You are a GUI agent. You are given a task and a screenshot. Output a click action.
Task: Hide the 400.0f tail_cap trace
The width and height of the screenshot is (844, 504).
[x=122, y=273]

══════════

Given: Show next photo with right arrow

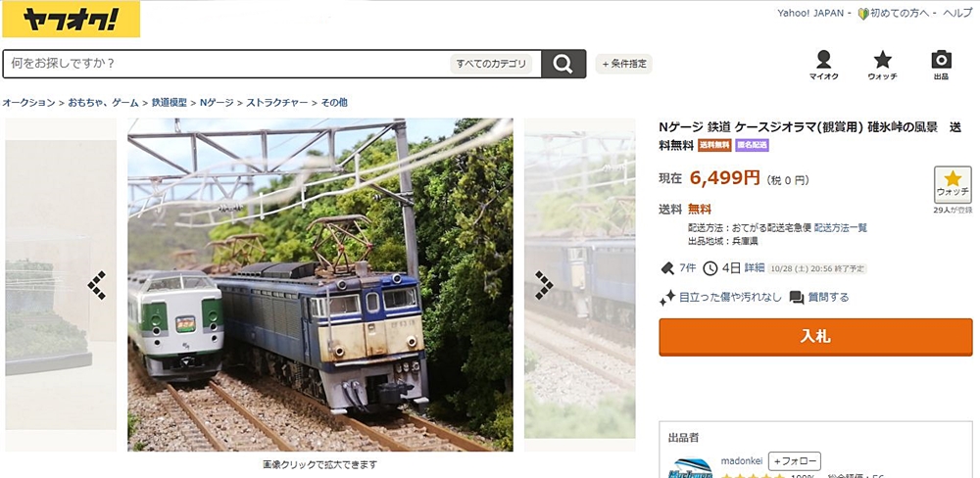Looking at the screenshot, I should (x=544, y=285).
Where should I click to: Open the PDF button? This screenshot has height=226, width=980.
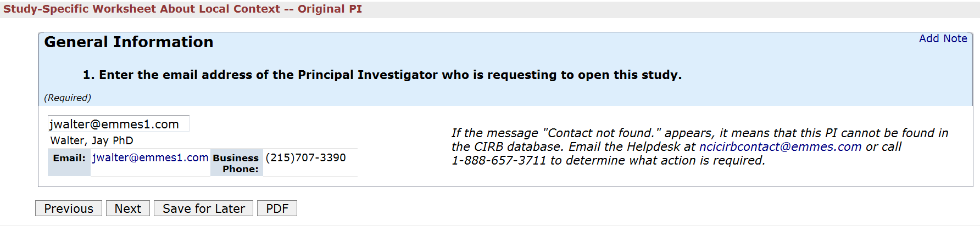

══════════

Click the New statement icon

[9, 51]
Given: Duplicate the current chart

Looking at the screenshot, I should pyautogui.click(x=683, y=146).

══════════

Exact copy, no pictures. Write out the lines in the entries above, starting with the line with "Given: Show next photo with right arrow" and going on through the line with "Where should I", keeping both.

Given: Show next photo with right arrow

Looking at the screenshot, I should (x=544, y=285).
Where should I click to: Open the PDF button? This screenshot has height=226, width=980.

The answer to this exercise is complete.